課題: 下の『青葉家のテーブル』についての文章から、「暮らしのなかのゆったり感。『青葉家のテーブル』を見て感じたこと」から「家のテーブル』のトピックスなのであるよ。」までを、両端を含めて一字も変えずに抜き出してください。

本文:
□ □ □ □
暮らしのなかのゆったり感。『青葉家のテーブル』を見て感じたこと

僕の住む家は山の中すぎてテレビの地上波が入らない。
で、たまに東京の実家に戻って家族と地上波のテレビを見ていると「なんか情報量多すぎじゃない?」と感じてしまう。バラエティ番組やニュース番組を筆頭に、世界観が大事なドラマ番組すらせわしなくて疲れてしまう。

毎日色んな用事で疲れてるんだから、夜テレビ見る時くらいリラックスさせてよ!と思うんだけど、テレビ画面のなかは現実よりも忙しい。

「ゆったりできる動画コンテンツ」はもはや地上波のテレビには期待できないのかしら?

……というのは前置きの話。

本題は、仲良しの青木耕平おじさんが営む『北欧、暮らしの道具店』が最近リリースしたドラマ『青葉家のテーブル』のトピックスなのであるよ。

ECサイト発のドラマの「ゆったり感」

センスが良くて使いやすい雑貨ECサイトの草分け北欧、暮らしの道具店がオリジナルのドラマをつくった。しかもちゃんと予算と手間をかけて(主演は西田尚美さんだし、主題歌はサニーデイ・サービス)。
□ □ □ □
元データ:
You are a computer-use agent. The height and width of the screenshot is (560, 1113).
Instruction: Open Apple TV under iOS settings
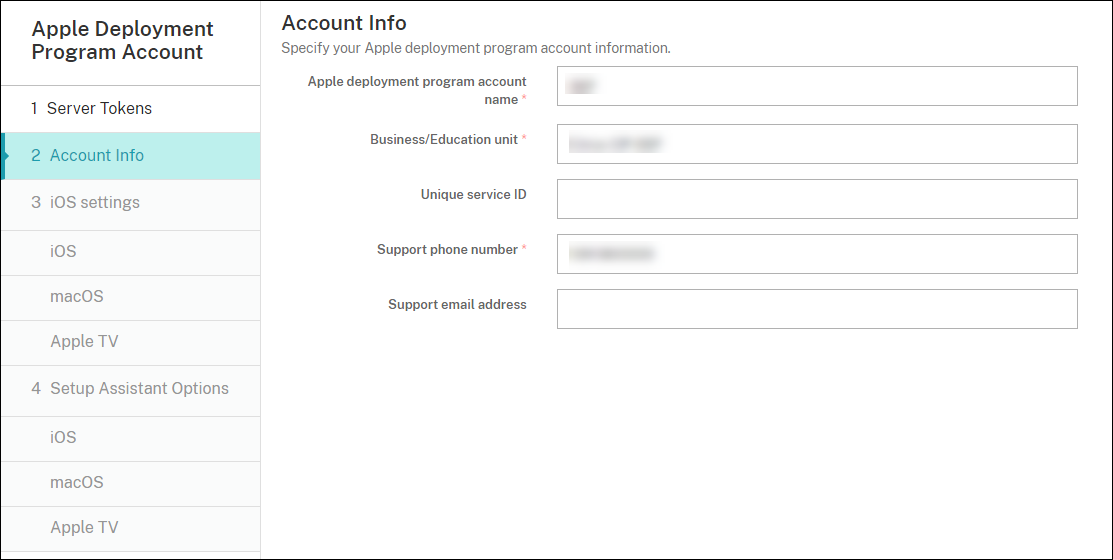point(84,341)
□ □ □ □
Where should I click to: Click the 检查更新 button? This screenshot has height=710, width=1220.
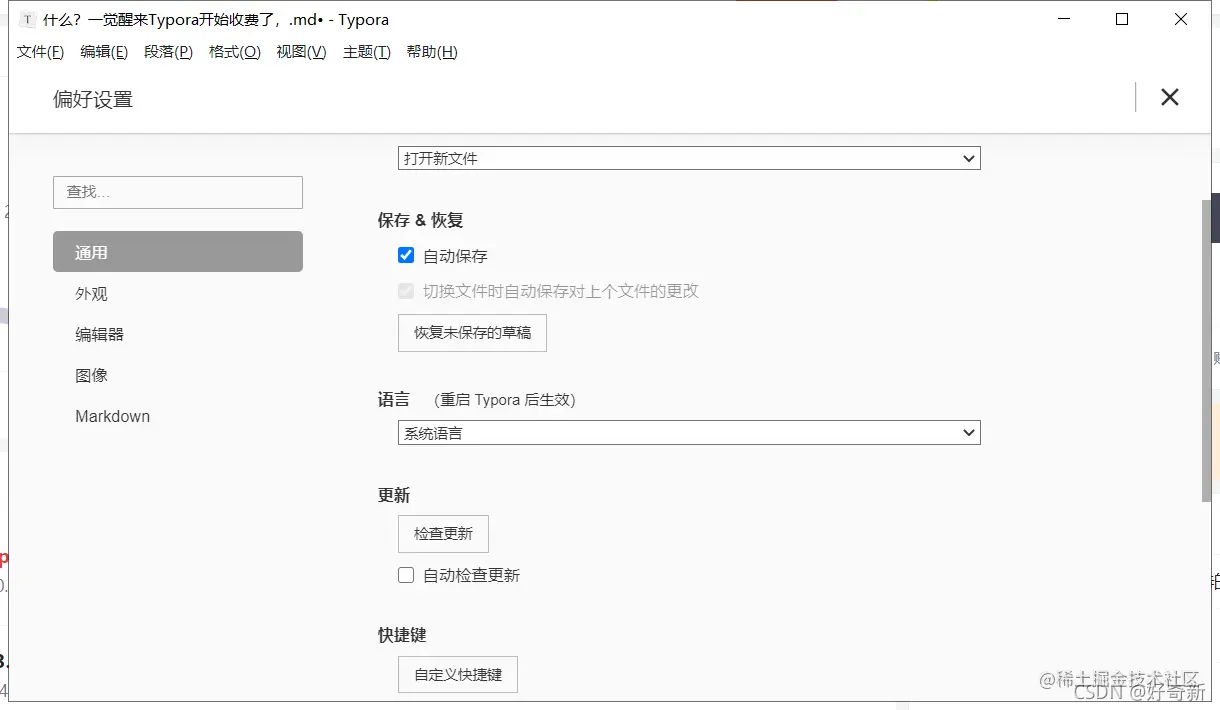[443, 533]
□ □ □ □
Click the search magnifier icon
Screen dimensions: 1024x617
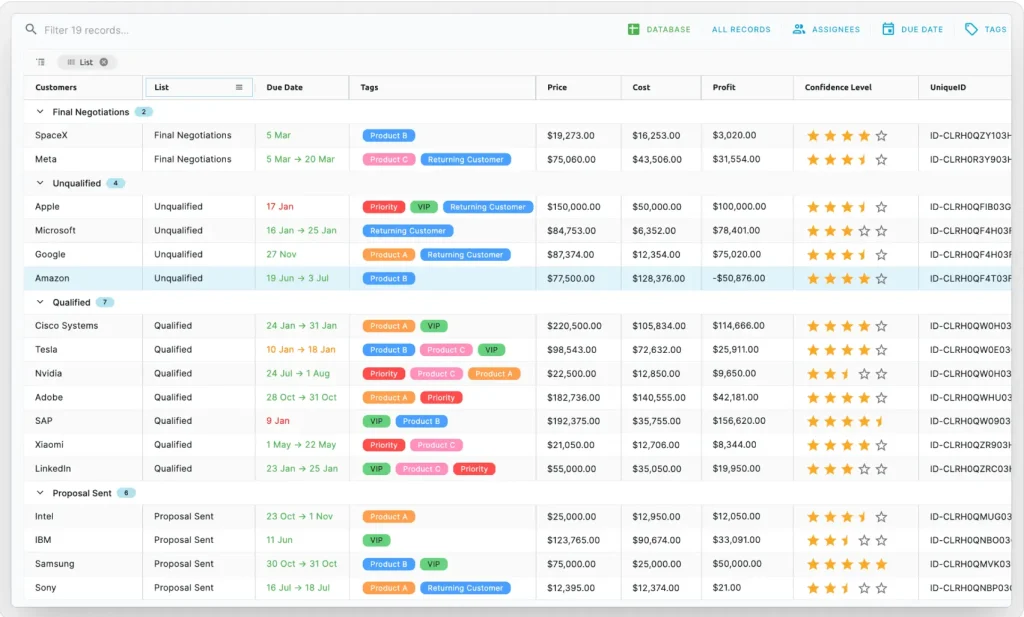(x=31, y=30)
□ □ □ □
最終回答:
暮らしのなかのゆったり感。『青葉家のテーブル』を見て感じたこと

僕の住む家は山の中すぎてテレビの地上波が入らない。
で、たまに東京の実家に戻って家族と地上波のテレビを見ていると「なんか情報量多すぎじゃない?」と感じてしまう。バラエティ番組やニュース番組を筆頭に、世界観が大事なドラマ番組すらせわしなくて疲れてしまう。

毎日色んな用事で疲れてるんだから、夜テレビ見る時くらいリラックスさせてよ!と思うんだけど、テレビ画面のなかは現実よりも忙しい。

「ゆったりできる動画コンテンツ」はもはや地上波のテレビには期待できないのかしら?

……というのは前置きの話。

本題は、仲良しの青木耕平おじさんが営む『北欧、暮らしの道具店』が最近リリースしたドラマ『青葉家のテーブル』のトピックスなのであるよ。